The structure of the model includes 11 layers, 12 horizons, 1037575 elements, and 568764 nodes, which cause the complexity of the model. The aquifer structure is covered by an unconfined layer. The dimensions of the modelling (soil deposits as well as water) layers, in particular the width and thickness, were determined and estimated from the field measurement data of the piezometers as well as their lithological profiles. The parameters required for every layer were then introduced into the model, including the initial hydraulic head, flow boundaries, soil properties such as hydraulic conductivity and specific storage, precipitation data, and river assignment.

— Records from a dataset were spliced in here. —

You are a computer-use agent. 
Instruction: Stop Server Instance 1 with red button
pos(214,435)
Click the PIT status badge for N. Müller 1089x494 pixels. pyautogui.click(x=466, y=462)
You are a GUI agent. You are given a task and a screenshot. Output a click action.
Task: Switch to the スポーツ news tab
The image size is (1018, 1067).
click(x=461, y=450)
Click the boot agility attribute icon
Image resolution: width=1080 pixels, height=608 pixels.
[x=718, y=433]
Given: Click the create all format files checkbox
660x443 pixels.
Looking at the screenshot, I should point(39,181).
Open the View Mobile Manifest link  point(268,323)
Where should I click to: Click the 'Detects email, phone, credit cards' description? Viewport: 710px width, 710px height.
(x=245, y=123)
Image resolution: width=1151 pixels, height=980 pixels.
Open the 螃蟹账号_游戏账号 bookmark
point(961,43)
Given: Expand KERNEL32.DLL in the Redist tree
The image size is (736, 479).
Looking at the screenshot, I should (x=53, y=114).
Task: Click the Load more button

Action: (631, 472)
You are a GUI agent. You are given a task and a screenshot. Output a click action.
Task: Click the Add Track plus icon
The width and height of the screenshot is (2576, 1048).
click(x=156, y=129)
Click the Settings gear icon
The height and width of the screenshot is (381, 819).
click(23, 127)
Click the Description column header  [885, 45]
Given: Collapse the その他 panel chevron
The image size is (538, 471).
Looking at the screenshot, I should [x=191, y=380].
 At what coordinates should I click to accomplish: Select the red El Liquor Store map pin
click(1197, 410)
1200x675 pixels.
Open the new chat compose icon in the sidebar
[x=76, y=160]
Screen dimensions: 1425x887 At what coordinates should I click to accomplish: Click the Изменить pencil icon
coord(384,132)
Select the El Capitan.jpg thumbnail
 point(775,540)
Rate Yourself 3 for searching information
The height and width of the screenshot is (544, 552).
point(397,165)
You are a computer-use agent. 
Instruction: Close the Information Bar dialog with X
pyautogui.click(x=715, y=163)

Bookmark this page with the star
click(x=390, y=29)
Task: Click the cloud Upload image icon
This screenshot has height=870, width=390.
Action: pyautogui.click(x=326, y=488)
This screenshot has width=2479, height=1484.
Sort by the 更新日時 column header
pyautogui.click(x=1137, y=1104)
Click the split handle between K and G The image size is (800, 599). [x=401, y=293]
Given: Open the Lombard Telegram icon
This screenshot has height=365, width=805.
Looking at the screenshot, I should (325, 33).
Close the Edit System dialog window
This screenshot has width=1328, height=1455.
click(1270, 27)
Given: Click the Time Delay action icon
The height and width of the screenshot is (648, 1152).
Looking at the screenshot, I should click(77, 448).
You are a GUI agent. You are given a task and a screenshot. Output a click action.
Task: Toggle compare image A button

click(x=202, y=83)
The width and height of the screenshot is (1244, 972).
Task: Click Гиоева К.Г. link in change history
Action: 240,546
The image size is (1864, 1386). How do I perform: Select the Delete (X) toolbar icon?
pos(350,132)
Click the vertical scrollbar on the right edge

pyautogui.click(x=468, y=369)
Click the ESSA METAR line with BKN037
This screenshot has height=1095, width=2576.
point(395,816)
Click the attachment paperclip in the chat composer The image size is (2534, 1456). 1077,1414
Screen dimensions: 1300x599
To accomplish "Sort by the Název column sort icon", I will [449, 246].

The Biebrza River is identified with the first type boundary condition (BC), that is, a fixed reference water level with measured values that change over time. This geometry was introduced into the model after analysis and interpretation of bathymetric measurements carried out in 40 cross-sections of the modeled river segment. The resistance of the bottom sediment is introduced into the model using the model layer as a parameter of the resistance of the river bed. The extent of the peat is shown in Fig. 1.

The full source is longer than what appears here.